═══ Records shown

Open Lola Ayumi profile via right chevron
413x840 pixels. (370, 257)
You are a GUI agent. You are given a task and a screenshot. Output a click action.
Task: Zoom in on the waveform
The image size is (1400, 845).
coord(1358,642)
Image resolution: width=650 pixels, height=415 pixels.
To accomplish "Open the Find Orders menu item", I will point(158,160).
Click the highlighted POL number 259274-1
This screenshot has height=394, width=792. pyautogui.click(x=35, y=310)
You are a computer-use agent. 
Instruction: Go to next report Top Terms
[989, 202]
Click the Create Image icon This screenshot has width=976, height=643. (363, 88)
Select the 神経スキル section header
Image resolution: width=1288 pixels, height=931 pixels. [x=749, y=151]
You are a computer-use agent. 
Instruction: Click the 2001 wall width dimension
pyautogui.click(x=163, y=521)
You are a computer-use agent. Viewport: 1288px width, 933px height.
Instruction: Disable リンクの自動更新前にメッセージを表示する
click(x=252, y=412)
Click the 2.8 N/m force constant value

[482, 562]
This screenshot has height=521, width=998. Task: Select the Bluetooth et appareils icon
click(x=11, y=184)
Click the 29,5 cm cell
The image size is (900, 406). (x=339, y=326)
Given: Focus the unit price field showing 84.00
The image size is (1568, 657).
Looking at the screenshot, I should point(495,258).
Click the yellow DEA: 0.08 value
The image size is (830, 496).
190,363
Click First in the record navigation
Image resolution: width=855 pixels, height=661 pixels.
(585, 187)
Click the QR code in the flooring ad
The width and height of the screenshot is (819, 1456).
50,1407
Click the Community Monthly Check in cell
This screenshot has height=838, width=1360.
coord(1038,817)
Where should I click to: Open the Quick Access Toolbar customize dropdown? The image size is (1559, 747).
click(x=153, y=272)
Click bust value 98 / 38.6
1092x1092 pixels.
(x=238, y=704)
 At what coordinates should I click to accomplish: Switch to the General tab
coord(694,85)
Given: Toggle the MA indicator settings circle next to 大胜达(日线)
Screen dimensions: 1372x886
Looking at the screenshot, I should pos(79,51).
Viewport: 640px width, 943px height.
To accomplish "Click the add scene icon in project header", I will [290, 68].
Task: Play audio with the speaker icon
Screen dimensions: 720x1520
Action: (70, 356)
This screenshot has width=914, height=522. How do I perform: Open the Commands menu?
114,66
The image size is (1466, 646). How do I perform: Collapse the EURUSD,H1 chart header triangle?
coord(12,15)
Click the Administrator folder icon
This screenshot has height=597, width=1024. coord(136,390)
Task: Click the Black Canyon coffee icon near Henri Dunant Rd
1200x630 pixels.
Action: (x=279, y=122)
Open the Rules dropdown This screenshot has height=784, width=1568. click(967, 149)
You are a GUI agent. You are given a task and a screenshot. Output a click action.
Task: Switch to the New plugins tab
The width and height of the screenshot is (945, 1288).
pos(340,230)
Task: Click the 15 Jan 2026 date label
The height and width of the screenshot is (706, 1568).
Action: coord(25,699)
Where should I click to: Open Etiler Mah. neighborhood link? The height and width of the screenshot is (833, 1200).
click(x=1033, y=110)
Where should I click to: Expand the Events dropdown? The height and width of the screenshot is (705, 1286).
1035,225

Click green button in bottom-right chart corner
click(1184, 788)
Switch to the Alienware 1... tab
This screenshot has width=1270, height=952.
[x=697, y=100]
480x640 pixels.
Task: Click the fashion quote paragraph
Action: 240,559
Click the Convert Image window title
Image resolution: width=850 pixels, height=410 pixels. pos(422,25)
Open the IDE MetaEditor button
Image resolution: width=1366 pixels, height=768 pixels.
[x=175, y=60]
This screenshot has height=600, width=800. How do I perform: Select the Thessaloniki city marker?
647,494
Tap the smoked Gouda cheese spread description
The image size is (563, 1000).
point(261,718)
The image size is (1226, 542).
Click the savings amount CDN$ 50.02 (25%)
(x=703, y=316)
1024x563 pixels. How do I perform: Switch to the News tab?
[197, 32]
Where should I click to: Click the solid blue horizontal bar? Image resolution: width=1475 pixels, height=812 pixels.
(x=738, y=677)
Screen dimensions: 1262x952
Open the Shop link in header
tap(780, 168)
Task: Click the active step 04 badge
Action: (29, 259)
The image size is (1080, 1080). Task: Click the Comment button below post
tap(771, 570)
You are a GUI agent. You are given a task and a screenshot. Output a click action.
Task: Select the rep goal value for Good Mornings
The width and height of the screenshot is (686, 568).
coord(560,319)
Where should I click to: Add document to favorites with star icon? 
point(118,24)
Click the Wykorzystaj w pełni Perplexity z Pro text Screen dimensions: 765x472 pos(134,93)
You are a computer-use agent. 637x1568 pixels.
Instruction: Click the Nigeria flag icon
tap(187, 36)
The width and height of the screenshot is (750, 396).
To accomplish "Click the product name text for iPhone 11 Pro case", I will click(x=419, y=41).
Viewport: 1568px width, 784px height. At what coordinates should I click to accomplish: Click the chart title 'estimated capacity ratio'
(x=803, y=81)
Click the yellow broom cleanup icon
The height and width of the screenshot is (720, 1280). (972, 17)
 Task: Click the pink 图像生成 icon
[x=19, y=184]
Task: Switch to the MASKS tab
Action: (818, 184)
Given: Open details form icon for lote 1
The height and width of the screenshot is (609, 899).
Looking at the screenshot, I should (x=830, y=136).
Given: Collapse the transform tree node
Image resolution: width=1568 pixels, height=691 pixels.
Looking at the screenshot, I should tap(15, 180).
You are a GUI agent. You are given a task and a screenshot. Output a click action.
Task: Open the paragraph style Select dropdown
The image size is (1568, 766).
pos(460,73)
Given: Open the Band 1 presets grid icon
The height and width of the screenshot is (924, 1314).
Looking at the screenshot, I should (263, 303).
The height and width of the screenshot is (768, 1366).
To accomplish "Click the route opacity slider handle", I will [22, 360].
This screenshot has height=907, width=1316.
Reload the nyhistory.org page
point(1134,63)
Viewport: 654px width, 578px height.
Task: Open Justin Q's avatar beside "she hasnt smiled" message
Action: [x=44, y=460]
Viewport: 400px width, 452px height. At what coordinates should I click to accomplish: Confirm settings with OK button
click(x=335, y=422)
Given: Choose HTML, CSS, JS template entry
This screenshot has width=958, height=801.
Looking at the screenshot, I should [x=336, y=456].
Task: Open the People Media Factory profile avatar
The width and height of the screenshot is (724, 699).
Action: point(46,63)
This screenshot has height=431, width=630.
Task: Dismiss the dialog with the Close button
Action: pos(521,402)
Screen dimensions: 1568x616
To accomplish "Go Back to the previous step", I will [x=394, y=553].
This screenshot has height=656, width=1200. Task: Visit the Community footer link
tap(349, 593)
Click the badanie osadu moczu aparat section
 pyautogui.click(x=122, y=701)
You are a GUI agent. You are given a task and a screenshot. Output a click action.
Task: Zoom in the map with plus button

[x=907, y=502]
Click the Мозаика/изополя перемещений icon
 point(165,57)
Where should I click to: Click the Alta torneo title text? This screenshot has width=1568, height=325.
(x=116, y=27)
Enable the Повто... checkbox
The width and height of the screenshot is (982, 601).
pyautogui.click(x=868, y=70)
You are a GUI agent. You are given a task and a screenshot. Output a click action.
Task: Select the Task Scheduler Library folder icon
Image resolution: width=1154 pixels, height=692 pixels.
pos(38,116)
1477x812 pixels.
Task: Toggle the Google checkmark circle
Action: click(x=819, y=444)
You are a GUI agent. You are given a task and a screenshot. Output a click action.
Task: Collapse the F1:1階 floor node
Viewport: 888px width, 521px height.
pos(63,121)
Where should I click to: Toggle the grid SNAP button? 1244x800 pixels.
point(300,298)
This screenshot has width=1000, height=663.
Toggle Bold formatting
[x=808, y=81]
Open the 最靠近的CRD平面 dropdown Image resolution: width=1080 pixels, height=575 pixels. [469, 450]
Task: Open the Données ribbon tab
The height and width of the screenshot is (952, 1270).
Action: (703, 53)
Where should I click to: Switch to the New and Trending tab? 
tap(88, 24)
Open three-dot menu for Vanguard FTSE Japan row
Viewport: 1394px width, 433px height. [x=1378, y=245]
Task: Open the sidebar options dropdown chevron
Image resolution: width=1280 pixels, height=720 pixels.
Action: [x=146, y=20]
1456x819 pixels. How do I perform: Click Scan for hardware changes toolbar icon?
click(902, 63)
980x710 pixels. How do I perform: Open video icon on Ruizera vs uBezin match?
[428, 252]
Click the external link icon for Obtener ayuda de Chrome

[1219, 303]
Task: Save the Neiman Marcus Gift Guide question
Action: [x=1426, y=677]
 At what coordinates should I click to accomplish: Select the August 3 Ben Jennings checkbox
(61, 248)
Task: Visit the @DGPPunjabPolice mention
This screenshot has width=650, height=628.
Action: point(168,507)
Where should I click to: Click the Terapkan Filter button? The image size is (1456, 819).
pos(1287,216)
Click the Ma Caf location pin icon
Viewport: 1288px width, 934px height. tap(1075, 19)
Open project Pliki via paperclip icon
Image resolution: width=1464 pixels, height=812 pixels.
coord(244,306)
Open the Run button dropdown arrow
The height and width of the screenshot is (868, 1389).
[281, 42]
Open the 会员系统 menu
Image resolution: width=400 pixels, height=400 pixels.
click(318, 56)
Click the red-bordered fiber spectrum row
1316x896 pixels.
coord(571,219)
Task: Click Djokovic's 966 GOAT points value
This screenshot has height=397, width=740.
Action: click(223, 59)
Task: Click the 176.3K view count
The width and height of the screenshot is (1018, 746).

══════

What you are asked to do
Can you copy out, unchanged, the lines of the entries starting with the line containing "Where should I click to: Expand" and going on through the line containing "(x=738, y=677)", both of those lines included?

Exercise answer
Where should I click to: Expand the Events dropdown? The height and width of the screenshot is (705, 1286).
1035,225

Click green button in bottom-right chart corner
click(1184, 788)
Switch to the Alienware 1... tab
This screenshot has width=1270, height=952.
[x=697, y=100]
480x640 pixels.
Task: Click the fashion quote paragraph
Action: 240,559
Click the Convert Image window title
Image resolution: width=850 pixels, height=410 pixels. pos(422,25)
Open the IDE MetaEditor button
Image resolution: width=1366 pixels, height=768 pixels.
[x=175, y=60]
This screenshot has height=600, width=800. How do I perform: Select the Thessaloniki city marker?
647,494
Tap the smoked Gouda cheese spread description
The image size is (563, 1000).
point(261,718)
The image size is (1226, 542).
Click the savings amount CDN$ 50.02 (25%)
(x=703, y=316)
1024x563 pixels. How do I perform: Switch to the News tab?
[197, 32]
Where should I click to: Click the solid blue horizontal bar? Image resolution: width=1475 pixels, height=812 pixels.
(x=738, y=677)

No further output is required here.